I’ve already made a rudimentary script for extracting data from published waveforms and other line graphs. But what I’ve needed recently is to be able to extract data from XY scatter graphs. This is a slightly more complex problem because it requires feature detection of an unknown number of points. You can access the script here, and I’ll go over its use and some of the code in the rest of this post.
Ultimately, this script turned out to be quite long, but the meat of it is basically one function:
floodfill. We start with empty array (
blobArray) that will hold arrays containing the pixels information of each data point. We then iterate over every pixel. If the pixel colour matches the colour the user clicked on, and isn’t already in the
blobArray, then we “flood fill” that shape to define the blob, and that data is returned into the
blobArray. The psuedocode looks like this:
blobArray =  targetColor = color at click for every pixel within bounding box if pixel color == targetColor if pixel not in blobArray blobArray.push(floodfill(pixel, targetColor))
The floodfill function is non-recursive, and instead involves a stack of possible start locations to fill from. While the stack is non empty, the functions moves up the screen, waiting until it goes out of the zone that matches the targetcolor, then it moves down the screen adding pixels to the
blob array. As it’s going that, any time it notices to that in the last step, that the left or right pixels have gone from non-matching, to matching, it adds that pixel location to the starting point stack. The psudocode looks like this:
function floodfill(pixel, targetColor) blob =  startingPositionStack = [pixel]; while startingPositionStack is not empty pixelStart = startingPositionStack.pop() while color at pixelStart == targetColor move pixelStart one pixel up while color at pixelStart == targetColor if pixelStart not in blob blob.push(pixelStart) if pixel to left changed from nonmatching to matching over last step startingPositiongStack.push(pixel to the left of pixelStart) if pixel to right change from nonmatching to matching over last step startingPositiongStack.push(pixel to the right of pixelStart) move pixelStart one pixel down return blob
In all honesty, I almost verbatim stole this code from William Malone, who explains how it works beautifully here. I also need to thank Minh-Son To, who helped me with some code when I was being moronic.

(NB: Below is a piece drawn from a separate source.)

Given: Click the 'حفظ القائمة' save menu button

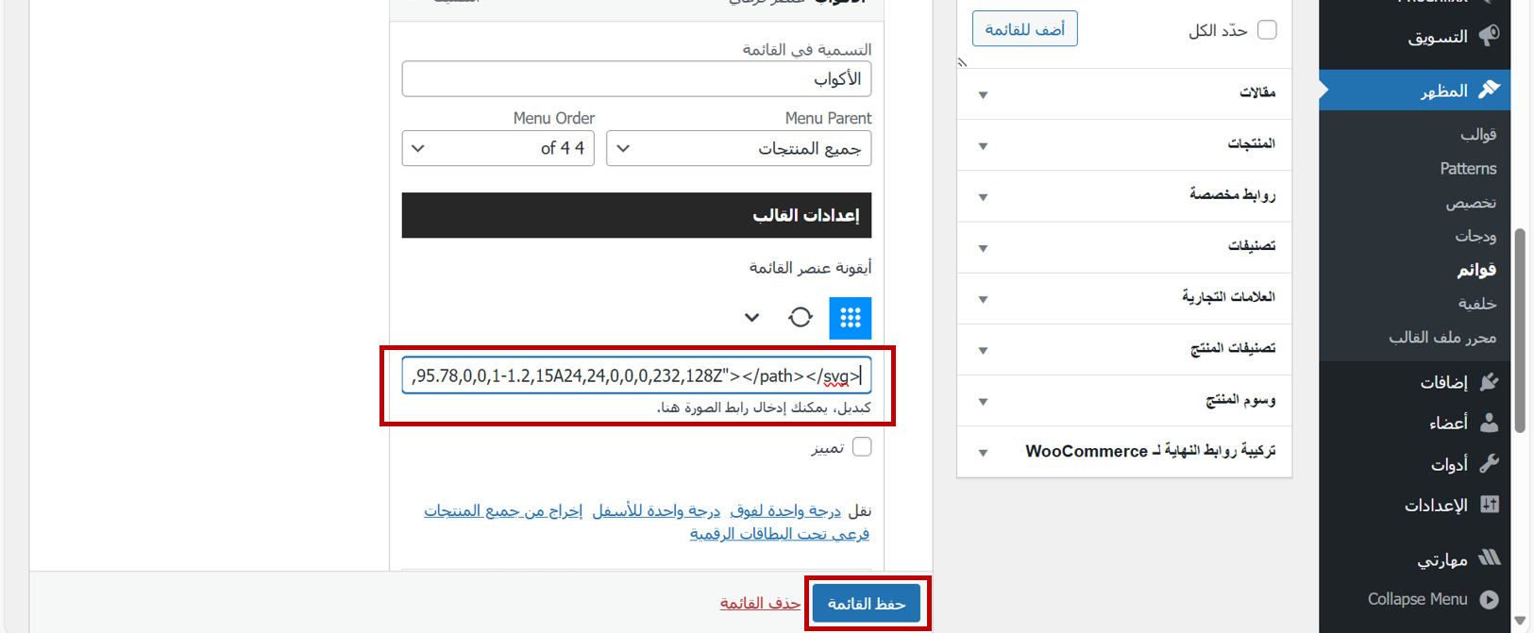Looking at the screenshot, I should (x=866, y=604).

Using the script is straightforward, you go through steps 1 to 5, first drawing over the X and Y axis, and stating where they started and where they ended. You then draw a bounding box over the area of the figure you want to extra data from. Finally you click on a data point. The script will only pick out data points that match the colour of the one you click on. There are some important caveats. Firstly, if there are two data points overlapping, they will be counted as one. Secondly, if the data points are bisected by a non matching colour, for example a line of best fit, they will probably be counted as two data points. However, given that, if used on appropriate graphs, the results are pretty good.
The blue colour is the point of the original data, and the red crosses show where the algorithm thought the dots were. Most of the error comes from inability to draw the axis accurately. For references sake, the worst X value was out by 0.8%, and the worst Y value was out by 1.2%.